** DOCUMENT PASSAGE follows **
Bioinformatics: From Genome Sequences to Protein Structures

Structure prediction

Page 5 of 5

e. Fold recognition

The aim of fold recognition is to find which of the currently known folds (as represented by the protein structures in the PDB) most closely matches (ie is most compatible with) the query sequence.

There are currently over 670 unique folds in the PDB. Some estimates put the number of protein folds found in Nature at around 1,000. Some folds occur more often than others, such as the 10 superfolds shown below.

1. globin
( 1hlm )
2. updown
( 2hmz )
3. trefoil
( 1i1b )
4. Tim barrel
( 7tim )
       
5. OB roll
( 1mjc )
6. doubly wound
( 3eca )
7. immuno-
globulin
( 3hhr )
8. UB roll
( 1sha )
       
   
  9. jelly roll
( 2stv )
10. plaitfold
( 1aps )
 
       
The 10 superfolds
[taken from Salem et al. (1999), J. Mol. Biol., 287, 969-981].

Current methods of fold recognition are not particularly reliable. They are most likely to fail if the query sequence corresponds to a multi-domain protein, or if its fold is not one of those in the PDB.

There are a number of protein fold recognition servers on the Web:-

3D-PSSM prediction

All these methods can take a very long time to run. So, here is a set of results prepared earlier. The results were generated by submitting the sequence to the Phyre Web server.

Simply scroll down the upper box to look at the results. The lower box contains the probe sequence, a secondary structure prediction and its assigned reliability. Briefly compare the prediction with the results from the Jpred consensus secondary structure prediction.

In the table in the upper frame the significance of each hit is given by confidence scores:-

The top hit in the table, is, happily, the true structure (1sro) whose fold is an OB-fold - a type of mainly-beta barrel. The next 7 hits are also OB-folds, which is encouraging, but remember that these results have been obtained from a database containing the structure we're looking for, so are likely to be biased towards giving a correct answer. Such an apparently high level of success is not always obtained when the sequence is genuinely of a protein whose structure is unknown.

CASP2 results

At the time our sequence was being used as Target 4 for the Casp2 fold recognition experiment, the 1sro structure had, of course, not been published. Of the 708 fold predictions made for this sequence the following PDB codes were most frequently given as being compatible with the target sequence:-

PDB
code
Protein Fold Number of
times
matched
1csp Major cold shock protein Beta-barrel 33
1mjc Major cold shock protein Beta-barrel 27
1bov(A) Verotoxin-1 Beta-barrel 7
1lyl(A)
(dom 1)
** End of DOCUMENT PASSAGE **
** PROVIDED MATERIAL follows **
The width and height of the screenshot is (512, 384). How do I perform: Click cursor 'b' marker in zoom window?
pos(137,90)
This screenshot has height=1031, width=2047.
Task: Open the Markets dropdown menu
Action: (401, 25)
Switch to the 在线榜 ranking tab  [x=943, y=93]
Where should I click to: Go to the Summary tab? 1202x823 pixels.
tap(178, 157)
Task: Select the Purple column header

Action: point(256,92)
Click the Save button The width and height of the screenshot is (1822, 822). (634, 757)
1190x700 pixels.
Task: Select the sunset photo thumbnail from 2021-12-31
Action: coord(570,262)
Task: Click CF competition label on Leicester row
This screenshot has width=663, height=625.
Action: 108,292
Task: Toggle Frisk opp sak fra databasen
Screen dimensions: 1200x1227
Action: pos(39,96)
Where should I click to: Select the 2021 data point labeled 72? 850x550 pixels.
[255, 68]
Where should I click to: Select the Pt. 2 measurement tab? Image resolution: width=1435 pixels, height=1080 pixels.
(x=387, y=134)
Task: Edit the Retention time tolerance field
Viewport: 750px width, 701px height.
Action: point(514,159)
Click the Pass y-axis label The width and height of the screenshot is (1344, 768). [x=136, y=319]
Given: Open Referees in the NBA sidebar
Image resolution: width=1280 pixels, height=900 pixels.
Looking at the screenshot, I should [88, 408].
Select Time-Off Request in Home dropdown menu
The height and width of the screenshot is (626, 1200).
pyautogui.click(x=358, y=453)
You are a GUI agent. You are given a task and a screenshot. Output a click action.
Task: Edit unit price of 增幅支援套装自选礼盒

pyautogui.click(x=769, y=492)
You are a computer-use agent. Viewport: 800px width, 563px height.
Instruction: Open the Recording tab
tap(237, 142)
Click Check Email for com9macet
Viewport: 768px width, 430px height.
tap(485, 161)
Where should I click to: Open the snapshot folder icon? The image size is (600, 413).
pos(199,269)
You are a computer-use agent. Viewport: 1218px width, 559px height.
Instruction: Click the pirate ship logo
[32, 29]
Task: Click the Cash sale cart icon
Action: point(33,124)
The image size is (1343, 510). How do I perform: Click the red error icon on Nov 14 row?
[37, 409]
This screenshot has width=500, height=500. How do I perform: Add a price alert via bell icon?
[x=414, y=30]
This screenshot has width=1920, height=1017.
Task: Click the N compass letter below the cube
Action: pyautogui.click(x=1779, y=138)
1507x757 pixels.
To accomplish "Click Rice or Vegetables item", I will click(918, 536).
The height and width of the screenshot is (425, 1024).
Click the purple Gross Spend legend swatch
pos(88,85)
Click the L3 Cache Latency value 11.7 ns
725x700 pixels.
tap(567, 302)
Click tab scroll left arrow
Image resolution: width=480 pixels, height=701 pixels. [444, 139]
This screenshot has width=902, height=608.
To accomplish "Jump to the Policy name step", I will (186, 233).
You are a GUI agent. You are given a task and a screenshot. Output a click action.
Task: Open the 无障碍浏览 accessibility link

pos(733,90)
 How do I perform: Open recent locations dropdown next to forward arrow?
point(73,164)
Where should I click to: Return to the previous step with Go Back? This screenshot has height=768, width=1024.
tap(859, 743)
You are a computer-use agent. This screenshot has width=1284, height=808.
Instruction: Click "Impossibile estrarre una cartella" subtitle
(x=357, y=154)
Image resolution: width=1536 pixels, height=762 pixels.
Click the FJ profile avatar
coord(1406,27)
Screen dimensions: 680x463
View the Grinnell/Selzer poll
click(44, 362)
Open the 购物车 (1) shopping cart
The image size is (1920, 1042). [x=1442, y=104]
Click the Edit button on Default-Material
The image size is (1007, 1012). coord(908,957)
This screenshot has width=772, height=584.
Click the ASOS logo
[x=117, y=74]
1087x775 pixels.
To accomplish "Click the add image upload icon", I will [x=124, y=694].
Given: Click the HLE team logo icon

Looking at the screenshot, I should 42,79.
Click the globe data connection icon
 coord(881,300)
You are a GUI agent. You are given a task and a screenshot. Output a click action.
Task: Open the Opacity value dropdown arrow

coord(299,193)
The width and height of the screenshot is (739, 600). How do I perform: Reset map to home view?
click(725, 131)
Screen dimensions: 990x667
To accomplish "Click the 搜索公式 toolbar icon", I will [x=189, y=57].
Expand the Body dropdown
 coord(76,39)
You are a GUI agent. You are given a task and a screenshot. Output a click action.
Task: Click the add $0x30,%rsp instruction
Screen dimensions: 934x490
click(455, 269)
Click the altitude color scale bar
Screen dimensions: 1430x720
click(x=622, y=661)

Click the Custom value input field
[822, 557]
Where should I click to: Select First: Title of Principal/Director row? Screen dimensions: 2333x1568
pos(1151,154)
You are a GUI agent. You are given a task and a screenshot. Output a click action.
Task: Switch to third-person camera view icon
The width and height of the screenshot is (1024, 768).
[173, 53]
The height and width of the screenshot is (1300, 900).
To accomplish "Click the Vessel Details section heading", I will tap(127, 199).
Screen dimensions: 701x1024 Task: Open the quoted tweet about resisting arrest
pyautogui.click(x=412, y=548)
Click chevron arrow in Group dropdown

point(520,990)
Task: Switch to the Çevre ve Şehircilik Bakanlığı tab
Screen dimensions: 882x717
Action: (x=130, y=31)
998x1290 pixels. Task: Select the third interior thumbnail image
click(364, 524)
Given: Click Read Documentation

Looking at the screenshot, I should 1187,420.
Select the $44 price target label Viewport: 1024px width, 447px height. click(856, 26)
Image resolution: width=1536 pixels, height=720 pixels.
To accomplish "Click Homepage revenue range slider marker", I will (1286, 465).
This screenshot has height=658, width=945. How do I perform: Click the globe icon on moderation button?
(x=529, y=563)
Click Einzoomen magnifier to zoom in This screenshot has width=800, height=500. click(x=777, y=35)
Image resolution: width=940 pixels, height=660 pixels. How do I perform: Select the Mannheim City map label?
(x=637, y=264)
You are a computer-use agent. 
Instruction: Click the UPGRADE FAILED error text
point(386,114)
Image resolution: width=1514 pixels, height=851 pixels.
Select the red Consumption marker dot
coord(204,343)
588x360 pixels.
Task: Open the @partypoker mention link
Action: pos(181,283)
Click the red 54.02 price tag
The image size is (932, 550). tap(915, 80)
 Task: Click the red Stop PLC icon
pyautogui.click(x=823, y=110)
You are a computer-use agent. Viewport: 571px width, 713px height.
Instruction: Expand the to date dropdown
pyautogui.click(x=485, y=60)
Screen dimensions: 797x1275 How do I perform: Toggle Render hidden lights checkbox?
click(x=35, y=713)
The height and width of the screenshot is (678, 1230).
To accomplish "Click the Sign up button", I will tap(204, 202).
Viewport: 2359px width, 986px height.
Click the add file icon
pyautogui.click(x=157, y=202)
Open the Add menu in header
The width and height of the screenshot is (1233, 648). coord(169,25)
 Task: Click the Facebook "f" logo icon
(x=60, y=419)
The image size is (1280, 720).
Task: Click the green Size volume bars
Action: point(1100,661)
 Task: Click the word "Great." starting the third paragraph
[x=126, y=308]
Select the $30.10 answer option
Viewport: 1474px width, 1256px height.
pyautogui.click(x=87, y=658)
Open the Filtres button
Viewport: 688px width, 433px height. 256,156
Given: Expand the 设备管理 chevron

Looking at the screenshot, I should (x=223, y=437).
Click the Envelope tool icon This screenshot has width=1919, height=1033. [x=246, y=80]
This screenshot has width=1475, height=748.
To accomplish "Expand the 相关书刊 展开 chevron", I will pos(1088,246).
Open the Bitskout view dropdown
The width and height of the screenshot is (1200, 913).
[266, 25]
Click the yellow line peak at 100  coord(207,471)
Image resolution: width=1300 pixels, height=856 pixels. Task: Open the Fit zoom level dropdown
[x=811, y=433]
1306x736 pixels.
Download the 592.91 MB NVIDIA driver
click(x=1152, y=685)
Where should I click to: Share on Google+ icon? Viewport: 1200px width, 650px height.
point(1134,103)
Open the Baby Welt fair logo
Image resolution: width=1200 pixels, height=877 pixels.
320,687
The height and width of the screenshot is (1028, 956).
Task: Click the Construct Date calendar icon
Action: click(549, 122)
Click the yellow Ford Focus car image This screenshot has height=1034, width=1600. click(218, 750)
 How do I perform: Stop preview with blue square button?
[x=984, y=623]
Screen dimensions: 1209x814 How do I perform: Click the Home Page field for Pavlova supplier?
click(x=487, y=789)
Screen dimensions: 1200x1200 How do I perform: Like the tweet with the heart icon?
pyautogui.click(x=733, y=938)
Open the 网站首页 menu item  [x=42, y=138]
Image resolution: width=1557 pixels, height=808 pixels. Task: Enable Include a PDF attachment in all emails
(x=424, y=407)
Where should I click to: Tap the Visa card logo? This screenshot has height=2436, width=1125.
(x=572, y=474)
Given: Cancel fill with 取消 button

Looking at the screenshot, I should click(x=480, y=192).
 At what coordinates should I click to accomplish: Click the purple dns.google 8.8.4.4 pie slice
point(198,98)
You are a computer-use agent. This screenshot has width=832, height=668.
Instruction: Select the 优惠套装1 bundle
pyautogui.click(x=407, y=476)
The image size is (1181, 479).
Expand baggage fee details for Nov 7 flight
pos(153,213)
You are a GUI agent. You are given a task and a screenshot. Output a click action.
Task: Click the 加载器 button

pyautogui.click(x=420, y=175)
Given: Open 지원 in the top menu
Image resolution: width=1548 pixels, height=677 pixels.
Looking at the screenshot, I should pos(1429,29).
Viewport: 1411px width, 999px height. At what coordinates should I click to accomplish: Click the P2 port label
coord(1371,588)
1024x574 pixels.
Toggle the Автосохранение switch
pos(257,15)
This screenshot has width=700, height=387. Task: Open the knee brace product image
** End of PROVIDED MATERIAL **
* **WORK TASK 1**
Answer each question from the fold recognition page.
(a) How many unique folds does the page say are currently in the PDB?
(b) Which web server produced the prepared set of results?
(c) How many fold predictions were made for the sequence in the Casp2 experiment?
* **WORK TASK 2**
Transcribe the part of the fold recognition page starting with "e. Fold recognition" and going on through "the query sequence.".

* **TASK RESULT 1**
(a) Over 670.
(b) The Phyre Web server.
(c) 708.

* **TASK RESULT 2**
e. Fold recognition

The aim of fold recognition is to find which of the currently known folds (as represented by the protein structures in the PDB) most closely matches (ie is most compatible with) the query sequence.